— START OF LISTED RECORDS —
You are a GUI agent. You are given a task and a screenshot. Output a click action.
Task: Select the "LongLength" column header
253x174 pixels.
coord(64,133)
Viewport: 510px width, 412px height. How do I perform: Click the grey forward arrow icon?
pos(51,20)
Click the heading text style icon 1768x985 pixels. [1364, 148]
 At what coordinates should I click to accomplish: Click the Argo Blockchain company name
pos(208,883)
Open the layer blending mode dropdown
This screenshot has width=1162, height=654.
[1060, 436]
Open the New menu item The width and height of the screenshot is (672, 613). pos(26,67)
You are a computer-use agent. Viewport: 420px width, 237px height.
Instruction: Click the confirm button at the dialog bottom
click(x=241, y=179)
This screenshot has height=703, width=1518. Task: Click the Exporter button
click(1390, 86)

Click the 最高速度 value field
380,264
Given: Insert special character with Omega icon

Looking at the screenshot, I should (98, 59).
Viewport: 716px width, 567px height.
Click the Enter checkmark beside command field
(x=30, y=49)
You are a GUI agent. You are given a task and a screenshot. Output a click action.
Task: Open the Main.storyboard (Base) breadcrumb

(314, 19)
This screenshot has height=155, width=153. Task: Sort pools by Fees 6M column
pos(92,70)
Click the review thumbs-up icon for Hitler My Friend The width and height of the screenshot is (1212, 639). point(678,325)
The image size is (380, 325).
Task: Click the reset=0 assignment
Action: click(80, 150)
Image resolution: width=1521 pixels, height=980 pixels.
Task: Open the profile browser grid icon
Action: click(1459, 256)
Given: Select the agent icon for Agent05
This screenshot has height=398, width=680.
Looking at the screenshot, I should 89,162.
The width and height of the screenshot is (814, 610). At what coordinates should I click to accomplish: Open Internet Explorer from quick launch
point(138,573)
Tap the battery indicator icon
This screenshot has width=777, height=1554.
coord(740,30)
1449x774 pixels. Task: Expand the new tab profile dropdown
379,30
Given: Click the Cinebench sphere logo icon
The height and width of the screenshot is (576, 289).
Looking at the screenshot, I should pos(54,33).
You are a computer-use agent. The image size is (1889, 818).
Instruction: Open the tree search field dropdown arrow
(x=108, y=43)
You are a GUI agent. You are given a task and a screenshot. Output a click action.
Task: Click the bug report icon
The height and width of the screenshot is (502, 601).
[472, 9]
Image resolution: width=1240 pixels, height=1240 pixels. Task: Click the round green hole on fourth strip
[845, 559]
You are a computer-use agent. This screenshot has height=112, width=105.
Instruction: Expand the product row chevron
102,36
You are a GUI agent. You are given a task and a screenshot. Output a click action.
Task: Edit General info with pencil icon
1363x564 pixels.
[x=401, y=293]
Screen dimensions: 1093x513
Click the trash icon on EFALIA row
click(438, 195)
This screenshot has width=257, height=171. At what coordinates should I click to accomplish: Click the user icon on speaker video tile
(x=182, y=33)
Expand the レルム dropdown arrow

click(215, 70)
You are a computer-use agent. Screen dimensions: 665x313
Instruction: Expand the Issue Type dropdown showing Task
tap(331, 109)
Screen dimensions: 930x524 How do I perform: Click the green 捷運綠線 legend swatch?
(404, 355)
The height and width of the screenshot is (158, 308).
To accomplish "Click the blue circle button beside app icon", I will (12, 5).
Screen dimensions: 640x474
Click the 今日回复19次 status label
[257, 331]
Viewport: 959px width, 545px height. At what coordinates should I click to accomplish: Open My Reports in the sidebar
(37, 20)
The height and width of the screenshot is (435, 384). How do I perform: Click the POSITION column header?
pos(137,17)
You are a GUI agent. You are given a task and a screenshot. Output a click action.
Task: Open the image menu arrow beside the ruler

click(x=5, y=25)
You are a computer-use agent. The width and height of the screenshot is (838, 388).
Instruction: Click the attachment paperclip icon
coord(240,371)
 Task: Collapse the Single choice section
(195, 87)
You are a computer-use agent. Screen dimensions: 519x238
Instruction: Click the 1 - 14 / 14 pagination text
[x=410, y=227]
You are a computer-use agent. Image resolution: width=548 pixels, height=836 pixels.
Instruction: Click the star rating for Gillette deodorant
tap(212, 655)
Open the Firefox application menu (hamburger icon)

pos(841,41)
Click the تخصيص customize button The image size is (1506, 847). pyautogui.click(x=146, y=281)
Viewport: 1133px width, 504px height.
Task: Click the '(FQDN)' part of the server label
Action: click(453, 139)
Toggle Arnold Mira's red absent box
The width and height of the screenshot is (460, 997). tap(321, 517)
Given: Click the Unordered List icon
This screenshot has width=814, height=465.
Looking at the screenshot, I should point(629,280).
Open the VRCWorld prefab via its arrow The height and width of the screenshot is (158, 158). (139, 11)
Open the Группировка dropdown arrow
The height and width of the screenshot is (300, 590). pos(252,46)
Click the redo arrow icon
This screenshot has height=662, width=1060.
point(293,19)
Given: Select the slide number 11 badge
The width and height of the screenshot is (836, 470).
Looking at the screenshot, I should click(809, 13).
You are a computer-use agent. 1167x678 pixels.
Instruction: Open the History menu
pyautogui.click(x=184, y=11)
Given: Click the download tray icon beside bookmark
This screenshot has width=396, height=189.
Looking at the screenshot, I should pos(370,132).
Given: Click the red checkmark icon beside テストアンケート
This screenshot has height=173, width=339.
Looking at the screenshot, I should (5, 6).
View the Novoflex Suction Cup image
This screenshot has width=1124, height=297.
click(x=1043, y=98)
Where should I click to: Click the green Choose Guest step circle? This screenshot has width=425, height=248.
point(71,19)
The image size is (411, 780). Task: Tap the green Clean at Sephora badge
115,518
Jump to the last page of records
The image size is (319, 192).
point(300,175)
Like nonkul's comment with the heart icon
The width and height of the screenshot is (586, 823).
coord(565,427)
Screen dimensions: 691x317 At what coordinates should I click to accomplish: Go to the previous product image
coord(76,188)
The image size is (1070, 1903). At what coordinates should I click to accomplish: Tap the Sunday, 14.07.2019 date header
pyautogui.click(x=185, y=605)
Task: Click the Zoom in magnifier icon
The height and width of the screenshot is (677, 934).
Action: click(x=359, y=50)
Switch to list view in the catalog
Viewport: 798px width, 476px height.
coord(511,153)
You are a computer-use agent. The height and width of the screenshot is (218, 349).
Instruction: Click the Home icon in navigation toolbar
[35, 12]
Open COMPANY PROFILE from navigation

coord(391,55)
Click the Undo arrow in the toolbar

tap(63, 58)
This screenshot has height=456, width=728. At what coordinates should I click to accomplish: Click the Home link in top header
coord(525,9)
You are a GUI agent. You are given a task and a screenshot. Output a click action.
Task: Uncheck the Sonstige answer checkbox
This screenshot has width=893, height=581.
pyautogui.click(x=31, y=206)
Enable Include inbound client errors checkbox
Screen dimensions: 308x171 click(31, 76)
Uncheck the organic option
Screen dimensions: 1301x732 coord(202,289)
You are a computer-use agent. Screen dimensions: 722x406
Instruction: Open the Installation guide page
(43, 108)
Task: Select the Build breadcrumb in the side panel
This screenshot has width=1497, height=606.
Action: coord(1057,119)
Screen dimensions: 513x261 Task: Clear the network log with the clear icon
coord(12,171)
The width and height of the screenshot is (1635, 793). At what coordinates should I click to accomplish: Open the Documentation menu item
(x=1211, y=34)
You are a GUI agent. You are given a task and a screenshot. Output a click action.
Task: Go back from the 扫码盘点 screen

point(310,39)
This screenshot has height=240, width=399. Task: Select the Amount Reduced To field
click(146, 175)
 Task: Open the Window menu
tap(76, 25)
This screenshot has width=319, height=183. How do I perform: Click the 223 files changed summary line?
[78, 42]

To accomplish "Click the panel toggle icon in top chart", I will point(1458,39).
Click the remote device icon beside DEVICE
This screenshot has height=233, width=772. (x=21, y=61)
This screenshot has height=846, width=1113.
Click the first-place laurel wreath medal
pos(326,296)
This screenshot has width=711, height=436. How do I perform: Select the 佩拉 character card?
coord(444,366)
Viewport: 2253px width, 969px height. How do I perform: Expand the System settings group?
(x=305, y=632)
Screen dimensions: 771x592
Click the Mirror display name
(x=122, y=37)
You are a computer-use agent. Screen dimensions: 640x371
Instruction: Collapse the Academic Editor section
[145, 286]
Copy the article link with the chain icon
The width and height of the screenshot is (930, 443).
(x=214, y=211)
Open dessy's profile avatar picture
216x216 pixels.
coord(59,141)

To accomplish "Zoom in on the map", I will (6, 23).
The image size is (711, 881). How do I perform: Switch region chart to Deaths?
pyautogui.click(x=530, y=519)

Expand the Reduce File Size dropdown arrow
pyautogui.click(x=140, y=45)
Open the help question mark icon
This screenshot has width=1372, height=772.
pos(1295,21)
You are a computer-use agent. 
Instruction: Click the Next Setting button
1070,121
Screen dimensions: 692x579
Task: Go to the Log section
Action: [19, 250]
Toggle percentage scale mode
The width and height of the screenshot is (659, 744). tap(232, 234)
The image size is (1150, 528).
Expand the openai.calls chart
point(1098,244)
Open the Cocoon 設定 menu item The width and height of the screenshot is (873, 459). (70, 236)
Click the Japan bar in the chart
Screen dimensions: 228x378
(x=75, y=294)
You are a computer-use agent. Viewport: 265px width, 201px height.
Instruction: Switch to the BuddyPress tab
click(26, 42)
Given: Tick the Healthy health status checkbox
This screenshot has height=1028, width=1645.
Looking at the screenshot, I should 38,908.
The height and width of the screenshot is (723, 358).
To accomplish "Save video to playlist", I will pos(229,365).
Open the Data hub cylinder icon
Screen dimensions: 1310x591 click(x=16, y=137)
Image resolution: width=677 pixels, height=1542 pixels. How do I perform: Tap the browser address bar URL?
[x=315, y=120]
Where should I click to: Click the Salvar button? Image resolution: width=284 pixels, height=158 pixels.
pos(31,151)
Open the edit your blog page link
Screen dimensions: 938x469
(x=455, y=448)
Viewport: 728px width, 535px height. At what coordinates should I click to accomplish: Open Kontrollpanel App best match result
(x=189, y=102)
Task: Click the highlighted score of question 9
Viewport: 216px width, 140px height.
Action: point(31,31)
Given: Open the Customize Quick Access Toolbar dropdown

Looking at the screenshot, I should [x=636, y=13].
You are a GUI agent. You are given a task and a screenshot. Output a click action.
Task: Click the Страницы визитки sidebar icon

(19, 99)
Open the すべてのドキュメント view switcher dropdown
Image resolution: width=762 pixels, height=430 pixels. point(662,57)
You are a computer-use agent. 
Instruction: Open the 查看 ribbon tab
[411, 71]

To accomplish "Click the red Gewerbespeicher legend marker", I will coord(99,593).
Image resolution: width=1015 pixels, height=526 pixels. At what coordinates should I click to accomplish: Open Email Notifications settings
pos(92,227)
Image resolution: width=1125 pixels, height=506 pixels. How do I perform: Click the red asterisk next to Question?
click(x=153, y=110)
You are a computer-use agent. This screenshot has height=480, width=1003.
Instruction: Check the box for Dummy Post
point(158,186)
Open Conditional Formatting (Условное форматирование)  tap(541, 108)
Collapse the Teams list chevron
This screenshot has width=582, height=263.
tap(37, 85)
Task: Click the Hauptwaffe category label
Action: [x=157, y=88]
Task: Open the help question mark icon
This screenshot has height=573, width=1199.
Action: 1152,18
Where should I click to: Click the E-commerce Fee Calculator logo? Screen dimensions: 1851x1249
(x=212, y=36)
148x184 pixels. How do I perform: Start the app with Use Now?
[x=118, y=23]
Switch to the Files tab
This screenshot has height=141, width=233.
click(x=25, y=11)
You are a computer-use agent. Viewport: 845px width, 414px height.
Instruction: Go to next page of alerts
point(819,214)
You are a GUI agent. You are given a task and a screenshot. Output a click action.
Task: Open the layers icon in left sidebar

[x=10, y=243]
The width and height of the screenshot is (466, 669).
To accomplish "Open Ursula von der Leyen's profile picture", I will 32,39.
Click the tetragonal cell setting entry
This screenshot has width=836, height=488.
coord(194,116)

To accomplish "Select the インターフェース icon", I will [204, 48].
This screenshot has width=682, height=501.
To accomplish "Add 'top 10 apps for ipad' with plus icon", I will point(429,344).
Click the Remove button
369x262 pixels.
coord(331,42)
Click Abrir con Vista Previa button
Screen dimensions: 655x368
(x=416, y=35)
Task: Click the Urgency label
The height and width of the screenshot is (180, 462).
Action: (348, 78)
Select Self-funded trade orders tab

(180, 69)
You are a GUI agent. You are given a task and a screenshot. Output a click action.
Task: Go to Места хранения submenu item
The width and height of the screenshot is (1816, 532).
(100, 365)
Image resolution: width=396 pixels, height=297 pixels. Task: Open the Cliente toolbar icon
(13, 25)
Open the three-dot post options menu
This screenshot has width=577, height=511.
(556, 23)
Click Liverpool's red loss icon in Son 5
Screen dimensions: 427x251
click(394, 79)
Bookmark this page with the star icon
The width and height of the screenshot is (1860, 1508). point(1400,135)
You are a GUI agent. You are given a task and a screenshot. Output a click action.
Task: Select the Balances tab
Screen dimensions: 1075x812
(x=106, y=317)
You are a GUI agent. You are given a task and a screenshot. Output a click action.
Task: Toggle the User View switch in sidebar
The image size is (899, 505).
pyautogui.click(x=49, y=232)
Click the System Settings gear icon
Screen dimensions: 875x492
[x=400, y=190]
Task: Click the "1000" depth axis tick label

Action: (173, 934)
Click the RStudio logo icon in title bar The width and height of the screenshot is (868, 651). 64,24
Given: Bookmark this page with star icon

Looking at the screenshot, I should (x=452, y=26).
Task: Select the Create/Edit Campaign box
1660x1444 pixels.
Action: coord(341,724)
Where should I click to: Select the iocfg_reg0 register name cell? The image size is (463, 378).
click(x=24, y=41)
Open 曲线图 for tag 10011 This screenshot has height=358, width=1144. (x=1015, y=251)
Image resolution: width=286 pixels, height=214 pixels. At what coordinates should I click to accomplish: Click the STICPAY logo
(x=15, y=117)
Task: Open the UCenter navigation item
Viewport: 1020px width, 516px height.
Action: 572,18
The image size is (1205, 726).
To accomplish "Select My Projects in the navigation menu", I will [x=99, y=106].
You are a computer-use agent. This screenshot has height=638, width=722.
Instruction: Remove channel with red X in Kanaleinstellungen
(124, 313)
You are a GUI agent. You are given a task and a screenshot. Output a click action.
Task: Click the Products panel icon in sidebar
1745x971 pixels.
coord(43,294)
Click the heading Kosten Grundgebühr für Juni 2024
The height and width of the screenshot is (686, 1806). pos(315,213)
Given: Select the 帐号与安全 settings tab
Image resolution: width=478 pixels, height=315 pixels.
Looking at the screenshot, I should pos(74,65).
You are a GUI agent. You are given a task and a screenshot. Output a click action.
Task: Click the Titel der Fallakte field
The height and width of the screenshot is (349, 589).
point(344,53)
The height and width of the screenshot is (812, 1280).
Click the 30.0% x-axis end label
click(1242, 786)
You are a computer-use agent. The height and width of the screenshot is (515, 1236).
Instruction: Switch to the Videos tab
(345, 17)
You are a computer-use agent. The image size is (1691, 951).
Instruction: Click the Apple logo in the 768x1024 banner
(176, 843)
— END OF LISTED RECORDS —
WRITTEN REQUEST
Rewrite the material from the line with "Screen dimensions: 1093x513" up to and including the line with "click(215, 70)", leaving everything unchanged except the click coordinates. Multiply each click coordinate by 1.35 and round to the nearest whole number, with halves rounded up.

RESPONSE TO THIS EXERCISE
Screen dimensions: 1093x513
Click the trash icon on EFALIA row
click(591, 263)
This screenshot has width=257, height=171. At what coordinates should I click to accomplish: Click the user icon on speaker video tile
(x=246, y=45)
Expand the レルム dropdown arrow

click(290, 95)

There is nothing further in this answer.